_WHAT THE TASK ASKS_
Update the A/V sync notes from "Context: the mirrored" through "seconds of skew.", changing "freshness-first" to "latency-first".
── READING TEXT ──
Context: the mirrored browser probe finally reproduced the real failure class on 2026-05-01: activity_start_delta_ms=+9591.1. This means the end-to-end browser-visible path can still start video far ahead of audio. The fix target is not silence in the logs; it is a freshness-first A/V uplink whose startup can heal briefly but cannot drift into seconds of skew.

Acceptance Criteria

  • Mirrored browser probe passes with activity_start_delta_ms <= 1000.
  • Steady-state preferred sync: median skew within 35 ms.
  • Steady-state acceptable sync: p95 absolute skew within 80 ms.
  • Any sustained or startup A/V split near 1000 ms remains a hard failure.
  • No stale audio backlog is ever drained into UAC to catch up.
  • No stale video backlog is ever drained into UVC to catch up.
  • Google Meet manual testing agrees with the mirrored probe instead of revealing hidden seconds-scale skew.

Phase 0: Keep The Probe Honest

  • Split raw activity-start fields from filtered/coded paired-pulse fields in probe reports.
  • Print explicit raw first-video and first-audio timestamps in report.txt.
  • Root-cause the 0.16.17 raw_first_video_activity_s=0.000 artifact as the mirrored probe counting its own bright pre-start positioning card.
  • Make the mirrored stimulus pre-start screen dark/dim so only real flash pulses can be detected as video activity.
  • Add analyzer coverage proving dim pre-start positioning frames are ignored.
  • Replace generic light/dark mirrored flashes with color-coded event IDs.
  • Make mirrored audio pulses unique by the same event ID via pulse width plus tone frequency.
  • Teach the analyzer to decode mirrored video event IDs from color, not grayscale brightness.
  • Tighten real-camera color matching after 0.16.18 accepted washed-out brown/gray remnants as red/yellow events.
  • Preserve raw activity-start timing before cadence cleanup in coded reports.
  • Merge short audio envelope dropouts inside one coded pulse so a single tone burst cannot become two fake events.
  • Add diagnostic coded-pair correlation so stable large skew reports as measured failure instead of not enough pairs.
  • Make coded mirrored verdicts/calibration use matched coded pulses as authority; raw activity-start deltas are reported separately unless they agree with the coded pairs.
  • Print unpaired video/audio onsets in the human report so missed coded pulses are visible during probe triage.
  • Keep the mirrored browser probe as the release/blocking upstream A/V gate.
  • Keep the old raw-device probe as a lower-level diagnostic only.
───
── MATERIAL SUPPLIED ──
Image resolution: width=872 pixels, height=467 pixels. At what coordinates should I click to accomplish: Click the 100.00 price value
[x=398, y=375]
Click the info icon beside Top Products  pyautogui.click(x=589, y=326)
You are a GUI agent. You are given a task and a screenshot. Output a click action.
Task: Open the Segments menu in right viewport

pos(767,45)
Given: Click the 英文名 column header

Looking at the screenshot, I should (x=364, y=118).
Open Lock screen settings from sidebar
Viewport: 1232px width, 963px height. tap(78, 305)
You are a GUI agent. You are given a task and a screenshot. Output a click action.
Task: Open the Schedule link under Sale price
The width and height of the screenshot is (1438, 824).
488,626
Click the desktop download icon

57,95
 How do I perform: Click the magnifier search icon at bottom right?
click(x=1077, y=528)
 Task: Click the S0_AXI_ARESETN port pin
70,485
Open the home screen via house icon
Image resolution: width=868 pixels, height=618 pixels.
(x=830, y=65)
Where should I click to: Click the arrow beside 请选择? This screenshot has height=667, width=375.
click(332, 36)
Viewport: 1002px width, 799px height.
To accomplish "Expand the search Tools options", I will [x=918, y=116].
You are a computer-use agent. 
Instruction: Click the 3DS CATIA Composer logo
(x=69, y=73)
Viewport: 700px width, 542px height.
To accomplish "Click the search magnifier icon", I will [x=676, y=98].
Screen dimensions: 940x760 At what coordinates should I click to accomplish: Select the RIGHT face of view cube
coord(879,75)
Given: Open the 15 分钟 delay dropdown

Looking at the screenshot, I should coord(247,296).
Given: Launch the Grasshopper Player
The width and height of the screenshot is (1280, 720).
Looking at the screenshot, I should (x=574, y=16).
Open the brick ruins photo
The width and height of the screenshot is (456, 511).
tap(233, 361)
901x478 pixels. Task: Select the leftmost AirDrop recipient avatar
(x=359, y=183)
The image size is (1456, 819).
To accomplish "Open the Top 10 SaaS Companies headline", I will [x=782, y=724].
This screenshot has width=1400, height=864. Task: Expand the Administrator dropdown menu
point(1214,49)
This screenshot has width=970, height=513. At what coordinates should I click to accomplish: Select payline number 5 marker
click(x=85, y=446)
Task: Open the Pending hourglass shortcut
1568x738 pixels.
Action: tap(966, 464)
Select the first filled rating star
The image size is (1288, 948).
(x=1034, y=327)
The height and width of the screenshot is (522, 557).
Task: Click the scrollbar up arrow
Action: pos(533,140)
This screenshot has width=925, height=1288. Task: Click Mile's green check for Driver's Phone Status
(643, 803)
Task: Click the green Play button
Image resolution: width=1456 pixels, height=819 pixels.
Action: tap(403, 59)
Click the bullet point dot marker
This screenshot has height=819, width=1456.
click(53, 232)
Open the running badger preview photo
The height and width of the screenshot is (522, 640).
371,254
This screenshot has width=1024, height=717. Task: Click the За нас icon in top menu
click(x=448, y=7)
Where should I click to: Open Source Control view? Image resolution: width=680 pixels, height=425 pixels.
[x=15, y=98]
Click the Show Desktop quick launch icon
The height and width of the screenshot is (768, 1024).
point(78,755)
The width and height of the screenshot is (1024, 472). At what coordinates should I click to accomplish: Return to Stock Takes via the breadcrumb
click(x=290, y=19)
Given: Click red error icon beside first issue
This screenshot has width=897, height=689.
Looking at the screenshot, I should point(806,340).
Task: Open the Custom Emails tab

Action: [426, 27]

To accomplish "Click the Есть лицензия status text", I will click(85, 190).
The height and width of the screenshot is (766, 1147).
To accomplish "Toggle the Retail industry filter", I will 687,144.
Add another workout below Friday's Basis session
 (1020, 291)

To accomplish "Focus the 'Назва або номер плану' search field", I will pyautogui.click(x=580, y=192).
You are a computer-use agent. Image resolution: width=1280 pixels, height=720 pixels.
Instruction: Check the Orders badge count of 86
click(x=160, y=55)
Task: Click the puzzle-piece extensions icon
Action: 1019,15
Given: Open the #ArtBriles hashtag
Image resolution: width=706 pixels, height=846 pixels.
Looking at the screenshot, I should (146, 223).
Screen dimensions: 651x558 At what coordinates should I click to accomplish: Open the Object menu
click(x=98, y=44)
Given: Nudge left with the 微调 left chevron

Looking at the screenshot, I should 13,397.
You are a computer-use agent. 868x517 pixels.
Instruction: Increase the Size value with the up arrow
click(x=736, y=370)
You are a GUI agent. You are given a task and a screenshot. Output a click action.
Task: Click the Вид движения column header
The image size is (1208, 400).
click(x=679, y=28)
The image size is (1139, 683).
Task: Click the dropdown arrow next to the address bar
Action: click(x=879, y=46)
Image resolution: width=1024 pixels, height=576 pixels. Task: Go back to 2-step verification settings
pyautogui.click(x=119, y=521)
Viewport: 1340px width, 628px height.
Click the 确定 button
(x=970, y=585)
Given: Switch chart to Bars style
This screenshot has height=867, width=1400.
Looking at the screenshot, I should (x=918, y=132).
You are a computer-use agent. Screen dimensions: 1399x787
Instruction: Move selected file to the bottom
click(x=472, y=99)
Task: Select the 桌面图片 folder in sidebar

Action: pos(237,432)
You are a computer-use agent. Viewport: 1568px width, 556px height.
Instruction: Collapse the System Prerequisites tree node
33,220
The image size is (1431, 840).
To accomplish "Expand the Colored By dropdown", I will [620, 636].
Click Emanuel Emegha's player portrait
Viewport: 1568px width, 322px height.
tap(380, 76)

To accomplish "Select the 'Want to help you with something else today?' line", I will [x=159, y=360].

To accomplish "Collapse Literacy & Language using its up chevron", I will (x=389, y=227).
───
_TASK ANSWER_
Context: the mirrored browser probe finally reproduced the real failure class on 2026-05-01: activity_start_delta_ms=+9591.1. This means the end-to-end browser-visible path can still start video far ahead of audio. The fix target is not silence in the logs; it is a latency-first A/V uplink whose startup can heal briefly but cannot drift into seconds of skew.